By Ed Runyan
Two Kinsman Township trustees and a Kinsman businessman were among those celebrating the end of the political process and the start of construction early next month of the $10.6 million Kinsman Phase 2 sewer project.
“The town was dying, and it would have died” without the sewer project, said Trustee Greg Leonhard. “It’s going to revitalize Kinsman.”
Now that sewers are about to be built over the next year to serve 343 homes and businesses within a half-mile of Kinsman Center and the Farmdale area, redevelopment already has begun, Leonhard said.
Businessman Dick Thompson, credited with being among the leading advocates who pushed for the sewer system, is renovating a couple of Main Street businesses now, Leonhard noted.
But for about the past 10 years, commercial investment in Kinsman has stopped because the Ohio Environmental Protection Agency wouldn’t allow new businesses to open, even those that replaced former businesses.
The EPA said the small lot sizes in Kinsman Center were not conducive to proper wastewater treatment through septic systems and wouldn’t give permission for new treatment facilities to be constructed because of detrimental impact on the environment.

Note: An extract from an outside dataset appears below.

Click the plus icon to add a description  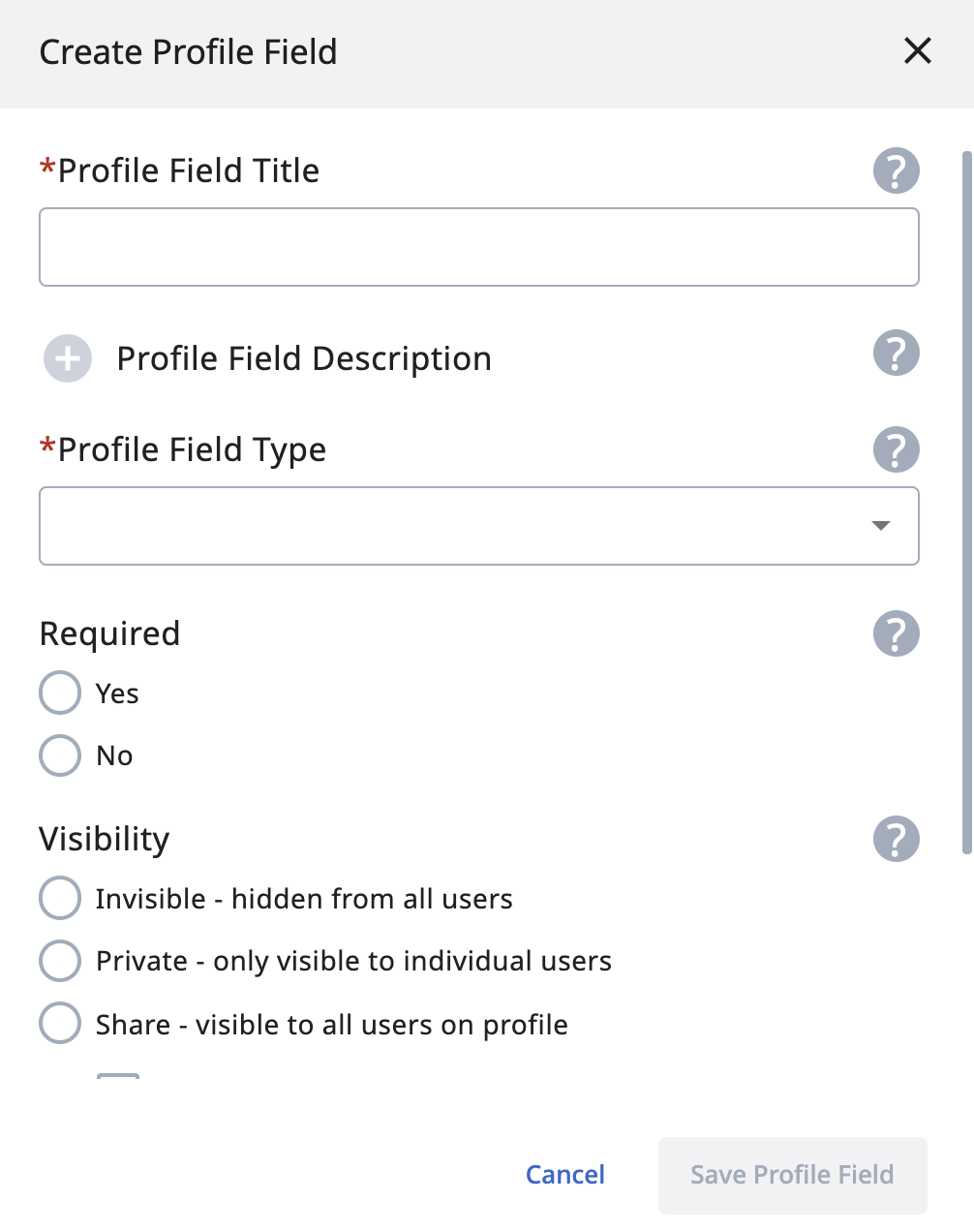pos(66,357)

One exception was the Times Square Restaurant just south of the square, where Wednesday’s ceremony took place, which had enough room to have a new treatment system installed.
Two restaurants on the square closed, and no restaurant replaced them, Leonhard said.
Trustee Linda Miller said the town will be “turned upside down” over the next year, “but it’s worth it.”
The third trustee is Timothy Woofter, who was not present for the ceremony Wednesday but was part of a meeting in 2007 with Trumbull County Commissioner Frank Fuda and Thompson, when Fuda promised the two he would see to it that sewers would be built.
Fuda, speaking to his fellow county commissioners and representatives of the Ohio EPA, local congressmen and Ohio senators, U.S. Department of Agriculture, and numerous county officials, said he’s glad he was able to keep his promise because there were times when the project was in doubt.
Fuda quoted Gary Newbrough, a county sewer planner, who said the “Panama Canal may have needed less paperwork than this project.”
Commissioner Paul Heltzel praised Fuda for his persistence, saying his colleague has found that “when logic doesn’t work, yelling is the second choice and the third choice.”
Ultimately, the Department of Agriculture’s Rural Development program and Ohio EPA provided most of the money for the project with the affected property owners paying about 20 percent.
Marucci and Gaffney Excavating of Youngstown will earn $5.9 million to extend 2,000 feet of sewers from a treatment plant in Kinsman that also is being upgraded under a $1.6 million contract with Utility Contracting Inc. of Youngstown.
The state director of rural development for the USDA, Tony Logan, a Gustavus Township native, said the project will make Kinsman “a more sustainable community and maybe encourage some youngsters to stay here.”
Logan is the brother of Trumbull County Common Pleas Court Judge Andrew Logan.